UNIQUE ACADEMY RECORD

In spite of the limitations and uneventfullness of his own method Mr Marcus Stone's sympathies in art were broad and his knowledge of foreign schools was wide beyond what is common among painters of his day. He was an acute critic, strong in his opinions, and a militant Radical, alike in both politics and religion. His life was a curiously successful one, as success is sometimes measured, and it may be regarded as unique in its way; from his first appearance on the walls of the Royal Academy, when he was eighteen, he never to the end missed a single exhibition-he never had a picture rejected-and while he was still painting he never was "hung" but on the line-and every picture had been sold before it was seen. Little wonder he scarcely exhibited a dozen pictures at other institutions. Marcus Stone was a man of distinguished and pleasing appearance and manner, a good talker, a clever phrase-maker, and an omniverous reader.
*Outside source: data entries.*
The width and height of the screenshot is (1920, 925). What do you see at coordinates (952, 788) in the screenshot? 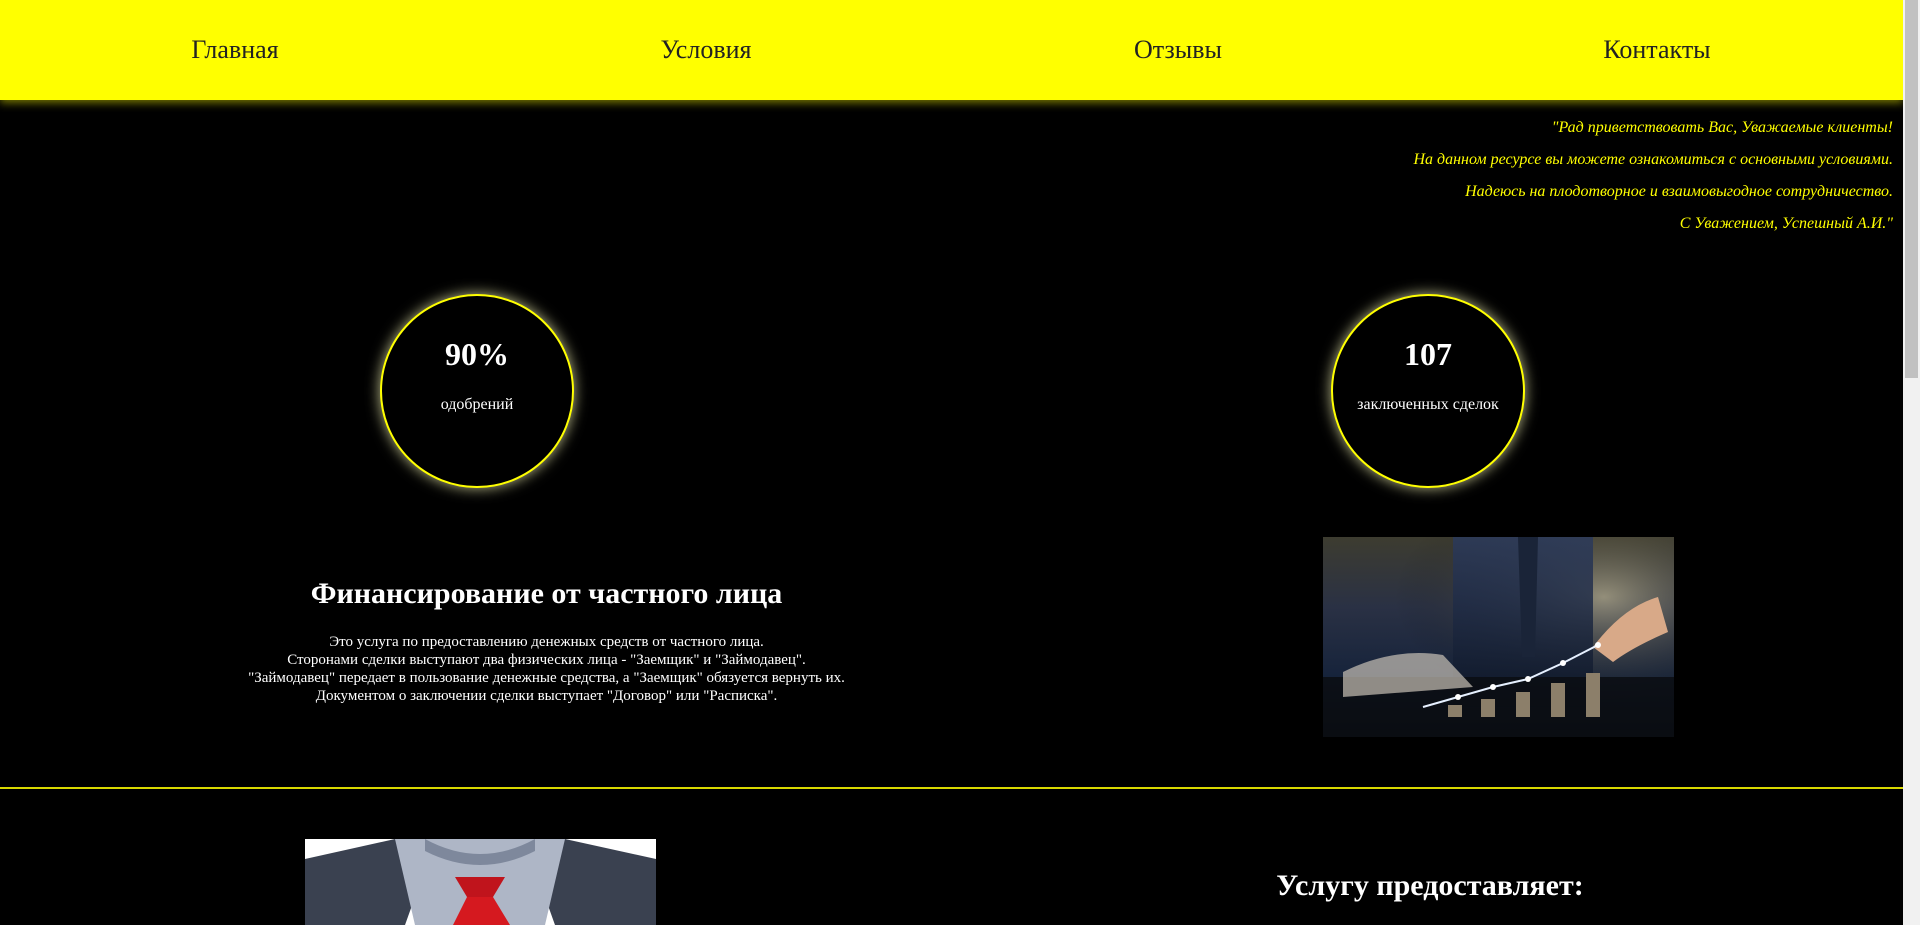
I see `section-divider` at bounding box center [952, 788].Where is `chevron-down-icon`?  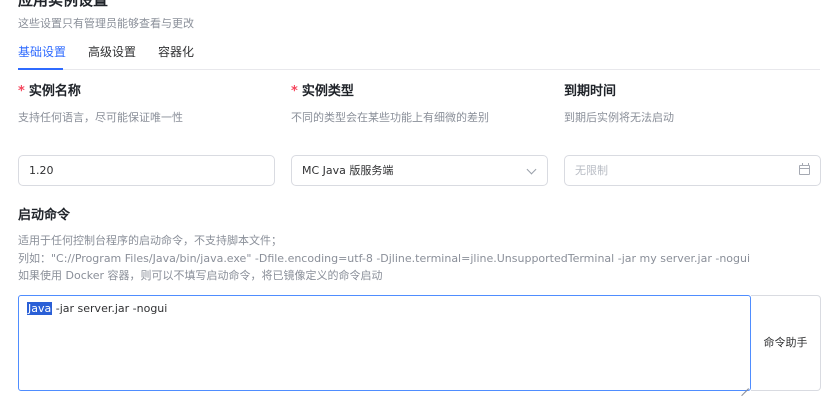 chevron-down-icon is located at coordinates (532, 170).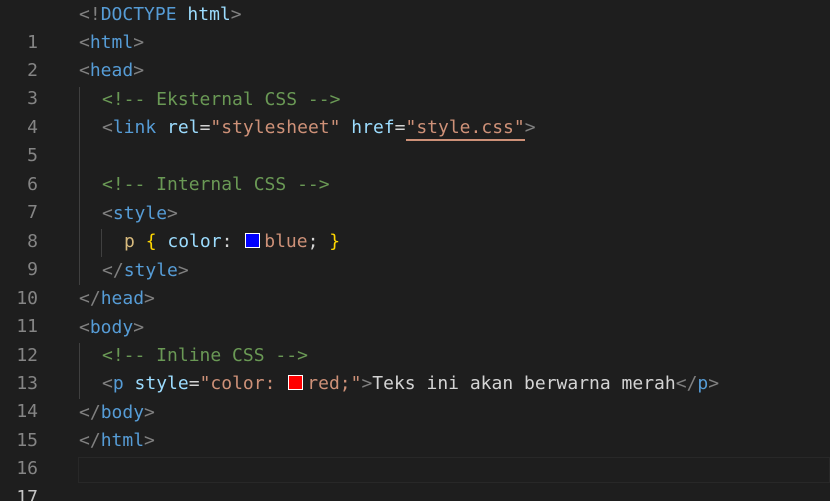 The width and height of the screenshot is (830, 501). I want to click on attribute-name: href, so click(373, 128).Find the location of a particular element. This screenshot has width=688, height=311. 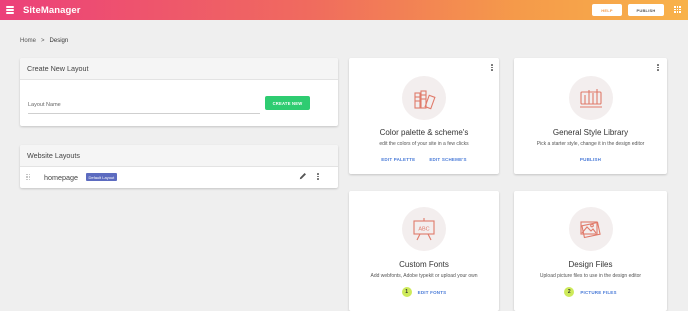

top-bar: SiteManager HELP PUBLISH is located at coordinates (344, 10). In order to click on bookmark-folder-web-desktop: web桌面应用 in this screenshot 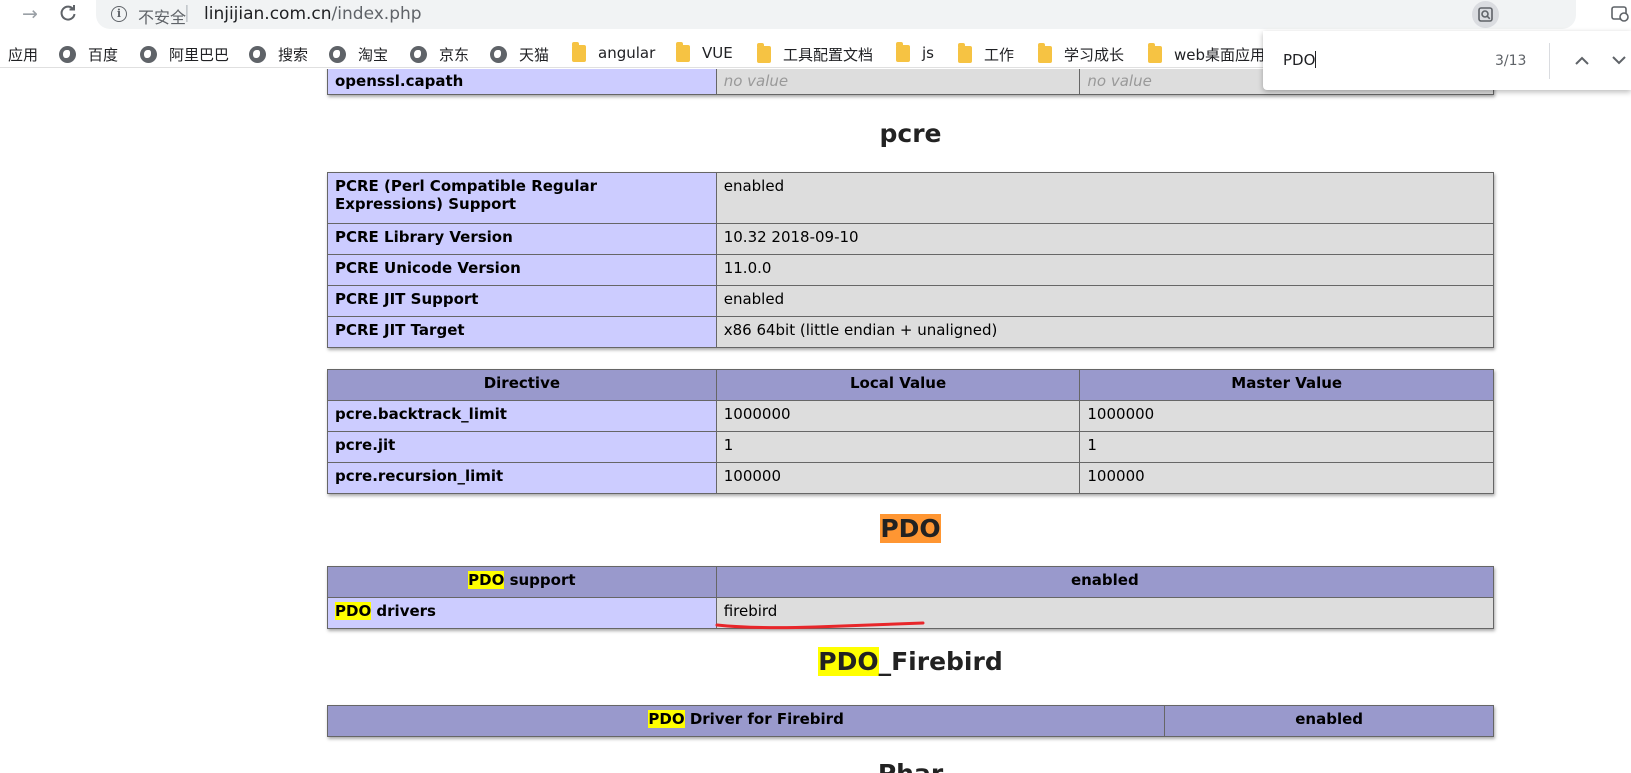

His memory was prodigious, and his claim that he could re-hang from memory most Royal Academy Exhibitions of his time was hardly a vain one, and he never forgot a picture, or the painter of it once seen.

He was elected ARA in 1877, and RA in 1887. In the "Ode to the Arts Club" a Royal Academy Exhibition night as celebrated at the club in 1892 Marcus Stone was thus presented: Marcus Apollo Belvedere Stone Stands there erect in all his glory shown; A subtle kerchief special grace imparts, Fatal to feline as to female hearts, No hand's more cunning with a brush to trace The lines of beauty upon a virgin's face; Or mark the passion that her breast must fill. If Sylvia's Lord bends not to Sylvia's will, Nor are the dreaded fates to him unkind- Buyers abound; for in his scenes they find A sunset suggestion of their youthful loves- And soft green foliage of our English Groves. The portrait here drawn was accepted as true by the boon companions for whom the poem was written; Marcus Stone, lover of arts and cats, devotee of gentlemanly Attire, and his own elegance and refinement lived for them in the genial lines which they cordially applauded. The funeral service will be held at St Mary Abbots Kensington at 11 o'clock on Tuesday.

MY COMMENTS

I had not realised that Marcus Stone's work was so popular until researching him for the short biography on my web site, and locating this obituary. His pictures are often set in the Regency, when the fashions for both men and women were regarded by the Victorians (rightly), as being far more elegant than their own. Stone's fancy pictures are well-observed and painted, and his characterisation of their subjects is excellent, as is his rendering of light and shade and vegetation. I have been amused to learn that the painter of such pictures was such an iconoclast, political radical, and religious freethinker. PHR. 1/7/2002.